Today I started unpacking, but quickly got more wrapped up in an urgent need to go for a long bike ride. I put my fixie together and headed over to the Google campus to have lunch with Beat, then continued grinding into the wind along the gravel trails that line the San Francisco Bay. It was a strange sort of place, both muddy and dry, and guarded by a fortress of towering electric lines. I watched a chorus of shorebirds rip through the air, breathed the salty air with pungent hints from the Palo Alto landfill, and soaked in a lot of sunshine. The return tailwind was so strong that the fixie almost ripped my legs off. In a space that holds millions of people, I saw very few. I allowed myself to feel some sadness for the end of winter, the end of my time in Montana. And yet, I only saw positive potential on the path in front of me.

I'll write more tomorrow about my plan for California, and what Beat and I have planned for the upcoming year. For now, I will say that, yes, this is going to be quite different. I rode around all day in a cotton T-shirt and a single pair of socks, passing people on the bike path who were wearing down coats (in other words, I'm sweltering in the heat and it's not even hot.) Yes, for the foreseeable future, the snowy photos in my blog will have to come from visits away from home, and the regular photos will probably appear more, well, regular. Maybe this blog will be less interesting. And you're certainly under no obligation to keep reading. But somehow, I doubt it. I am only excited about the future and all of the adventures in front of me. California isn't the end of the road. Not by a long shot.

* THE TASKS *
a – Say whether each statement agrees with the blog post, answering yes or no and quoting the words that decide it: (i) The writer rode a fixie to the Google campus to have lunch with Beat. (ii) The writer wore a down coat during the ride. (iii) The wind was against the writer on the way back.
b – Rewrite the part of the blog post that opens with the words "Today I started" and closes with "path in front of me.", swapping "fixie" for "road bike".
The lines that follow have no connection to the blog post.

* DATASET EXTRACT *
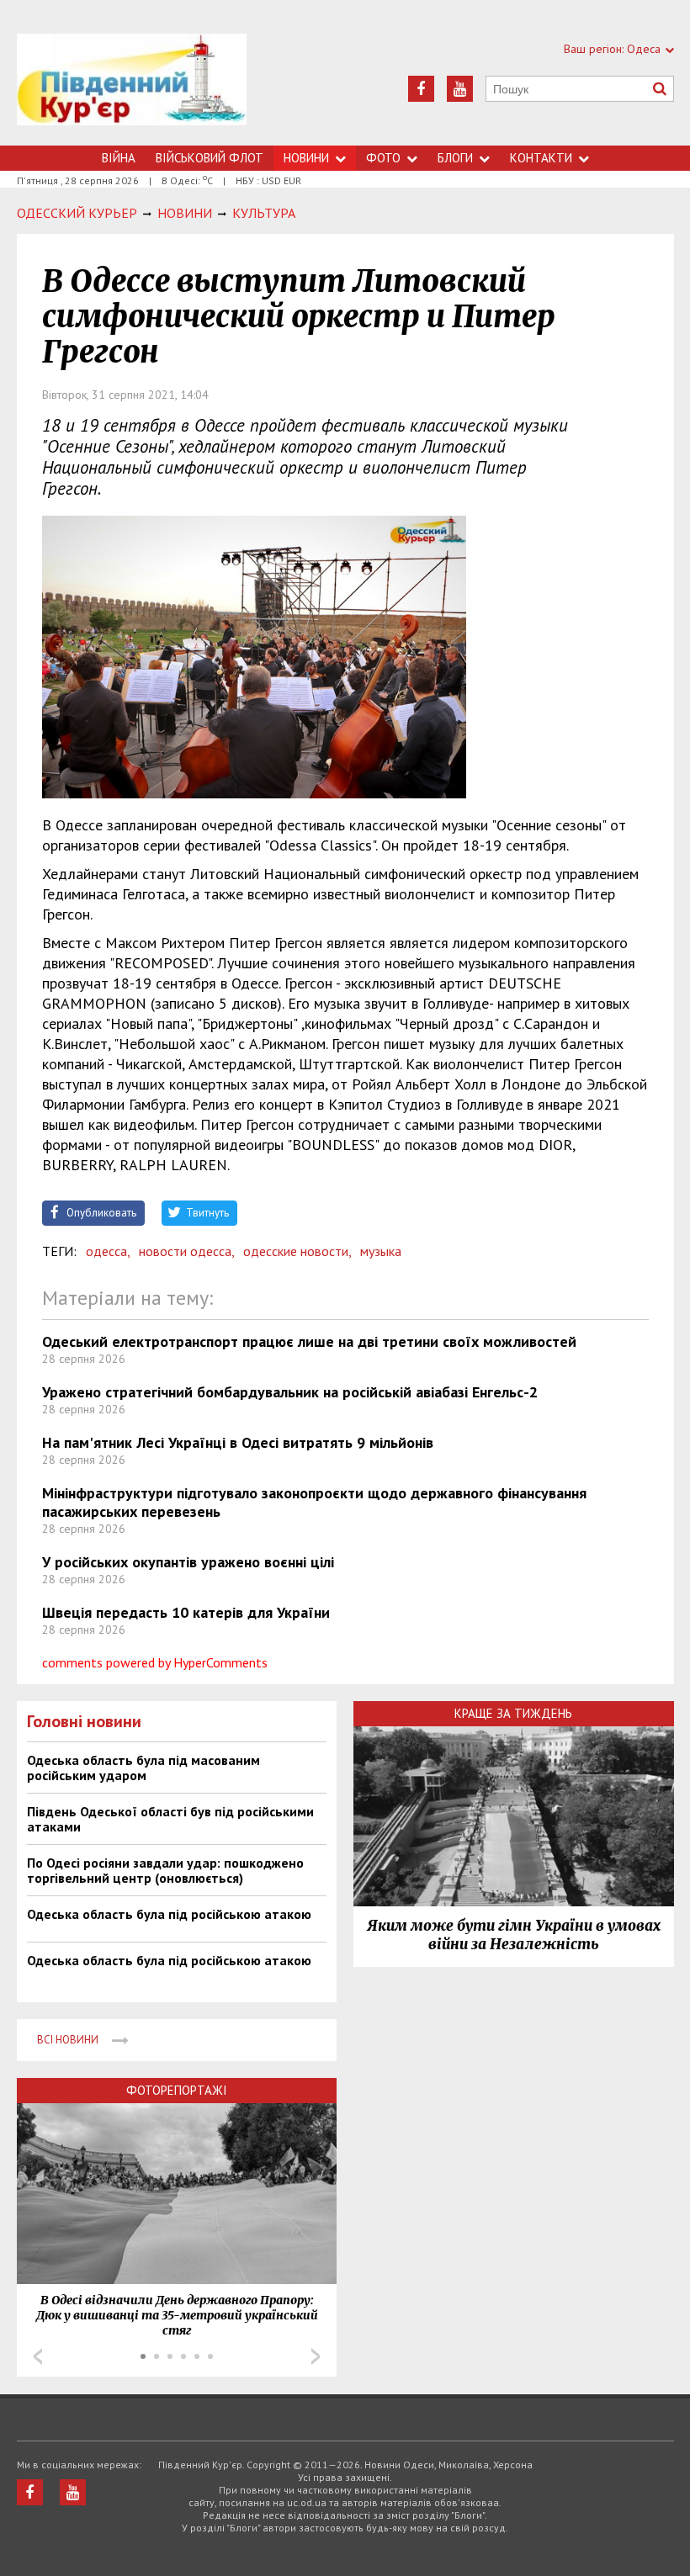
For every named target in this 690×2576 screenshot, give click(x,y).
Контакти (541, 158)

* TASK-BY-TASK ANSWERS *
a –
(i) Yes: "I put my fixie together and headed over to the Google campus to have lunch with Beat"
(ii) No: "I rode around all day in a cotton T-shirt and a single pair of socks"
(iii) No: "The return tailwind was so strong that the fixie almost ripped my legs off."

b –
Today I started unpacking, but quickly got more wrapped up in an urgent need to go for a long bike ride. I put my road bike together and headed over to the Google campus to have lunch with Beat, then continued grinding into the wind along the gravel trails that line the San Francisco Bay. It was a strange sort of place, both muddy and dry, and guarded by a fortress of towering electric lines. I watched a chorus of shorebirds rip through the air, breathed the salty air with pungent hints from the Palo Alto landfill, and soaked in a lot of sunshine. The return tailwind was so strong that the road bike almost ripped my legs off. In a space that holds millions of people, I saw very few. I allowed myself to feel some sadness for the end of winter, the end of my time in Montana. And yet, I only saw positive potential on the path in front of me.